→ **Problem**: When you reach the line holding "Given: Open username 知足着常乐 profile link", please begin to restate the lines word for word and continue through the last one in the material, excluding pictures.

→ **Source data**:
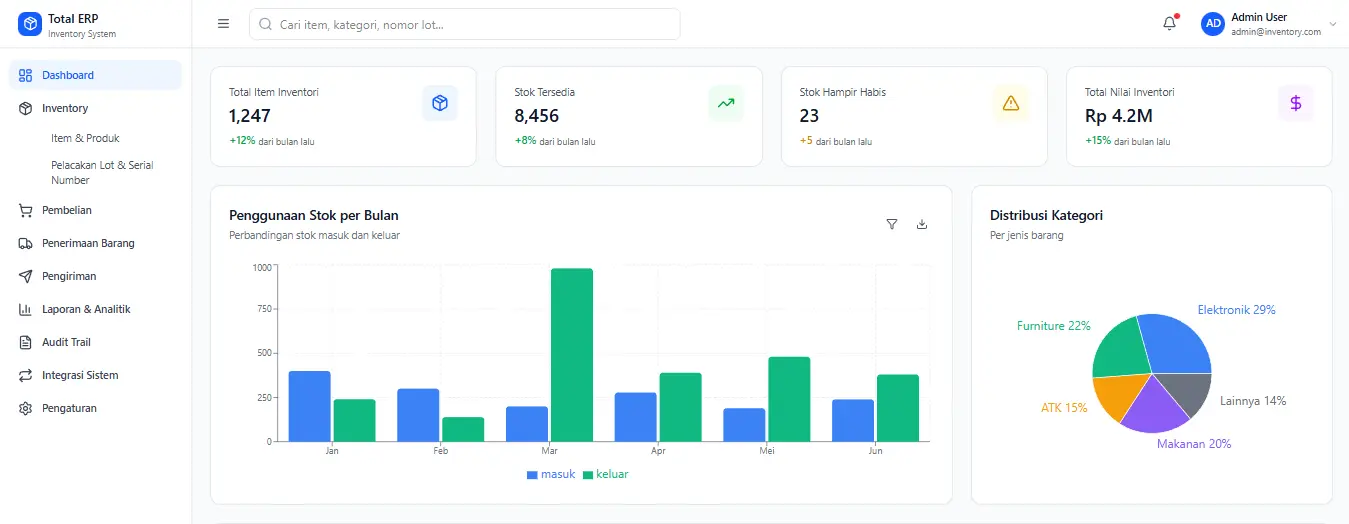Toggle the masuk legend series
Image resolution: width=1349 pixels, height=524 pixels.
(x=551, y=474)
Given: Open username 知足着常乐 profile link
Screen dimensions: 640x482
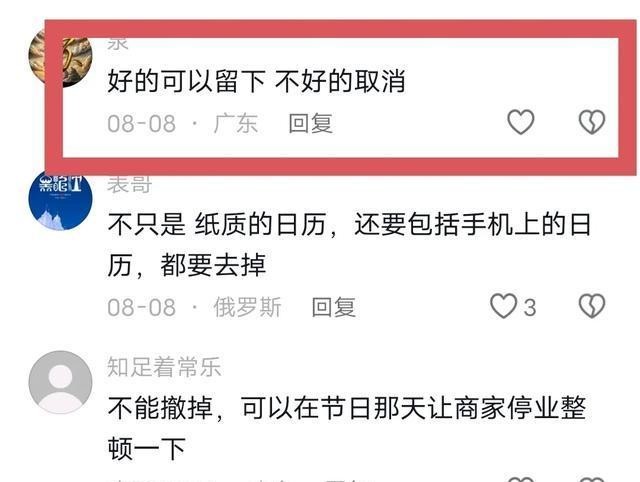Looking at the screenshot, I should 164,366.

→ **Task result**:
Given: Open username 知足着常乐 profile link
Screen dimensions: 640x482
Looking at the screenshot, I should 164,366.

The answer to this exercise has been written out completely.